Obama’s proposal will include a freeze on spending increases in some discretionary government programs, but the $250 billion savings that represents over ten years will have the most minor affect on the red ink.

The President and some members of Congress would like to put together a bipartisan panel to analyze the nation’s finances and suggest budget cuts, but members of the legislative branch may find the cuts unpalatable as they seek re-election.

One of the most difficult problems is solving the budget crisis is agreeing on what the deficits will be. The differences between the Congressional Budget Office forecasts and those from The White House budget authority are substantially different, which means it will be difficult to moderate spending because there is so little agreement on what expenses and revenue will be.

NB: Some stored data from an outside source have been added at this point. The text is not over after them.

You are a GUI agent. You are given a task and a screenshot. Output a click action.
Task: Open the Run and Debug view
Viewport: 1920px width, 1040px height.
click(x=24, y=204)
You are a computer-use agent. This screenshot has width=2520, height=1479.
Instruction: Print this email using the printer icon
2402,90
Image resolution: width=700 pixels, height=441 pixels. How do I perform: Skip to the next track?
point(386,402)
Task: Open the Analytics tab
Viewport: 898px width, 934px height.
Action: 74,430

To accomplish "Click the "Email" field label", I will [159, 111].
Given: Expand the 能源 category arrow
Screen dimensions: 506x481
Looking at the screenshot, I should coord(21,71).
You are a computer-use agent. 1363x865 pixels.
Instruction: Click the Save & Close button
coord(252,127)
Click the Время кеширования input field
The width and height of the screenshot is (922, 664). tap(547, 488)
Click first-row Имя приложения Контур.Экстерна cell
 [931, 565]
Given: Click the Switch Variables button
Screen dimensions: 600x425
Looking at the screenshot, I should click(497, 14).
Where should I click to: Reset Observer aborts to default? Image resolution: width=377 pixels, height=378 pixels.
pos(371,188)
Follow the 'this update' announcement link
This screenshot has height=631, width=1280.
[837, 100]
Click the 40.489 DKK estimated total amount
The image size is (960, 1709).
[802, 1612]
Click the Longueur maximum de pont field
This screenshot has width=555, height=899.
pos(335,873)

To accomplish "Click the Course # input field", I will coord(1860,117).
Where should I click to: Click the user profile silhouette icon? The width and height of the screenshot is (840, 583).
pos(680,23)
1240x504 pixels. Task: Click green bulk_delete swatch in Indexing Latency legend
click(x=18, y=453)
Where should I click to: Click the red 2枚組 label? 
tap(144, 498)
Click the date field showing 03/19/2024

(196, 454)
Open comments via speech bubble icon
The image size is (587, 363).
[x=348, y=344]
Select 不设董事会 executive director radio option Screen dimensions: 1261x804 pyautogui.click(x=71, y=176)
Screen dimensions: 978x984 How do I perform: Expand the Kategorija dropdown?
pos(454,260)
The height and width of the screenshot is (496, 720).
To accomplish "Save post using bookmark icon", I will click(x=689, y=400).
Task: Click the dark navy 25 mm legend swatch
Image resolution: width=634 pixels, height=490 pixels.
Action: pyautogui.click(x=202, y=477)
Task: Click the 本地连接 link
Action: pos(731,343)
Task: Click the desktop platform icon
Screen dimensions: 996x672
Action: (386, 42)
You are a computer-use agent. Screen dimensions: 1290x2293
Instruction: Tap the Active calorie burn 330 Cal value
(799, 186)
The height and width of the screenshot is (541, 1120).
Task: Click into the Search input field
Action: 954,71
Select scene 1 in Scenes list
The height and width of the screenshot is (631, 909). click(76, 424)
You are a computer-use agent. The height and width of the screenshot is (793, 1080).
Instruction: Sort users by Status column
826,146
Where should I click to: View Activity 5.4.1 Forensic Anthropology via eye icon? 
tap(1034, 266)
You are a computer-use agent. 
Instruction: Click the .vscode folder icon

For the 2010 fiscal year, the Administration forecasts a $1.6 trillion deficit. The CBO forecast is $1.35 trillion. The 2011 forecast from the Administration is for a shortfall of $1.3 trillion. The CBO figure is $980 billion. The spread between the two predictions grows even further apart by 2020 when the difference is between a White House estimate of a $1.6 trillion shortfall and a CBO figure of $687 billion.

These tremendous difference will cause more disputes over how the problem should be attacked and solved. The most important assumption is the figure for receipts to the IRS. It may be possible to manage costs to some extent. Managing revenue is nearly impossible. It relies on economic growth, unemployment, and tax rate. There has been a school of thought for many years that raising tax rates slows economic activity so the net collections by the IRS actually fall.

The other difference in projections is one of degree but not one of severity. The costs of Social Security, Medicare, and Medicaid rise faster than almost any other sets of costs. As the population, especially the so call Baby Boomers, age, the needs for social services for the old and infirmed increase at an impressive rate.

The need to bring down the deficits is clear. The size and scope of those deficits seem nearly impossible to measure, which makes the cutting all the more difficult.